Wednesday, February 03, 2010

Snowbound with Patience

The first time I ever drove a car was in the snow. It was my parents' philosophy that good snow drivers are created by early exposure to snowy conditions, so one snowy Sunday morning, my dad took me to the unplowed parking lot at the mall and let me get my snow legs. (Wheels?) I nearly crashed into a stop sign, but that was the only time I ever lost control of a car in the snow. And since I grew up in Buffalo, where the video posted above illustrates the sort of conditions we dealt with, I feel entitled to call myself an experienced snow driver. And we never had four wheel drive, or anti-lock breaks. We didn't even have front wheel drive.

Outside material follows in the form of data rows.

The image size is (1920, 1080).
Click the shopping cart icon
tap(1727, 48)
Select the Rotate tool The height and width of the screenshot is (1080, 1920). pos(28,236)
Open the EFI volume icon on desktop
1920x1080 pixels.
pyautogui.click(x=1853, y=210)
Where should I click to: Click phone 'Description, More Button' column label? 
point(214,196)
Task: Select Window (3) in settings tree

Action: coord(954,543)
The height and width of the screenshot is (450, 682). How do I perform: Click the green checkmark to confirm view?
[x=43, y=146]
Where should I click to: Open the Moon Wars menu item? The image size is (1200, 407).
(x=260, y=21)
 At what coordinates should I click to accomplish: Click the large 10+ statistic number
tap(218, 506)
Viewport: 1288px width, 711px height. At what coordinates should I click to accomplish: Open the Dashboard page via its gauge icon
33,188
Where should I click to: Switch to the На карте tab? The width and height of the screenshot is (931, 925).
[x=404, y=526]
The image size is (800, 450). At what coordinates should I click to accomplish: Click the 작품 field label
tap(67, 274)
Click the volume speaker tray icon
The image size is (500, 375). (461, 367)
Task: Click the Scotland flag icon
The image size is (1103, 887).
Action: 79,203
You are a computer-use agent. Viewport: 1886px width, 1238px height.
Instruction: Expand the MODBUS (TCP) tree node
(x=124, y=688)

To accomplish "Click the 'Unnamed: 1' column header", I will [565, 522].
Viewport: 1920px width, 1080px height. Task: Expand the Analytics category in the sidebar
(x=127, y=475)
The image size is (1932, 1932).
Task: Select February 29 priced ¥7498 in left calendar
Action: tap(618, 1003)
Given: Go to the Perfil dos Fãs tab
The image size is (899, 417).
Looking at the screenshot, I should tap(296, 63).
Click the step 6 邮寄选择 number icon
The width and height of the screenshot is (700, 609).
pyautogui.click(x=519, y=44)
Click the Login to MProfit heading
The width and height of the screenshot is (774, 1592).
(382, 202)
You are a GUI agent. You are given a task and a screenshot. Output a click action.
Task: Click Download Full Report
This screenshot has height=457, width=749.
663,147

This year we're having a pretty snowy winter in Virginia. It's starting to feel like The Long Winter from the Little House series. And we're supposed to get possibly three-to-four more feet of snow this weekend, plus another storm on Tuesday. I see plenty of people here who drive capably in the snow, but I see plenty of others who clearly should not be on the road. I though I'd post a few pointers about snow driving.
  • Speed: Some people make the mistake of driving as slowly as possible, thinking that is safer. Actually, crawling along at 2mph will just get you stuck, along with everyone else who is behind you. You don't want to drive so fast that you're reckless, either, but you need some momentum or you'll never get up the hills. A good rule of thumb is to go about 5-10 mph less than the speed limit, but speed up if you're going up a hill.
  • DON'T STOP when you're going up a hill.
  • Your brakes can be your worst enemy. Use them sparingly. Obviously, you do need to stop sometimes. The key is to anticipate when you will need to stop and take your foot off the gas and coast so the loss of momentum will reduce your need for the brakes. And when you do press the brake pedal, do it gently.
  • Leave extra space--a lot of extra space-- between yourself and the car in front of you. This will allow you to defend yourself if that person loses control of his car. It allows you to create extra momentum for yourself if the driver in front of you is the crawl-up-the-hill type, and prevents you from having to make sudden stops.
  • You don't want to make any sudden motions. Never slam on the brakes. If you're approaching a curve or need to turn, coast to it, don't brake for it. Then accelerate when you're about halfway into the turn.
  • Pay attention. Especially pay attention to traffic lights. Don't approach a stale green light going full speed, or you will end up having to chose between running a red light or stopping suddenly and losing control of your car.
  • Pack a shovel in your car.
  • Don't be one of those assholes who think that because they have four wheel drive, they can drive recklessly.


  1. Having lived my entire life in the South, I assume that I am not a good snow driver and therefore just stay at home until the roads are clear.

    That slideshow is incredible.

  2. I wish I had read this before I drove in the snow the first time. That was during my brief stint in New Jersey. I slammed on the brakes and did a 180 in the middle of a four lane road. Luckily for me, no one else was on the road at that exact moment. If you know anything about New Jersey roads, that was a minor miracle.

  3. So funny! I just re-read The Long Winter a couple weeks ago. I've been practicing my hay knots! I wish I had more experience driving in the snow but can totally get you through the tide's on the beach. Snow driving for us was chains on our way to Tahoe for a ski trip. Not the same.

  4. That is a crazy video--I never knew about that!
    I agree--slow down, but don't crawl, be smart. I have found front wheel drive to be better than 4 wheel drive in snow, actually. And a shovel is your friend!

  5. Grew up in Florida. Then moved to New England in my twenties. I SO wish I had known these things before I had to drive in the snow. I still occasionally have nightmares about fishtailing along at 10mph on the interstate, in 6 inches of slush. I did make it home, though-- I'm pretty sure it was because the road was four lanes wide, and there was no other traffic, except the ghostly white mounds of stalled-out cars from earlier in the day, and a lone eighteen-wheeler, drifting along with the cab at a thirty-degree angle to the trailer, and none of the wheels turning...

  6. After our record snowfall in Oregon last year, I have had enough snow to last me, well, forever.

  7. My dad took me out to get my snow bearings at the Wmsvl. North HS parking lot when we were baking Christmas cookies as a family and the kitchen was getting overcrowded. My mom was not pleased, but my snow driving is still a strong skill. Funny though, I hate doing it now with my kids in the car because I am scared of all the incompetent or reckless drivers.
    I loved the '77 blizzard! That was a fun storm!

  8. Sarah, the blizzard of '77 was the best two weeks of my life! I was stranded at Aunt Mimi's house and Katie and I had as much fun as is possible for two eight-year old girls, including, but not limited to climbing to the tops of trees and jumping out of them into the drifts.